▼

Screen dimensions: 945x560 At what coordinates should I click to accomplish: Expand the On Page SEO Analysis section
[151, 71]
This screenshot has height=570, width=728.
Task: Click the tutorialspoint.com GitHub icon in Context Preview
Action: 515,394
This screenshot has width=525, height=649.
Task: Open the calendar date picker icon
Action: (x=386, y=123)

▲

Give back the listing exactly.

Screen dimensions: 945x560 At what coordinates should I click to accomplish: Expand the On Page SEO Analysis section
[151, 71]
This screenshot has height=570, width=728.
Task: Click the tutorialspoint.com GitHub icon in Context Preview
Action: 515,394
This screenshot has width=525, height=649.
Task: Open the calendar date picker icon
Action: (x=386, y=123)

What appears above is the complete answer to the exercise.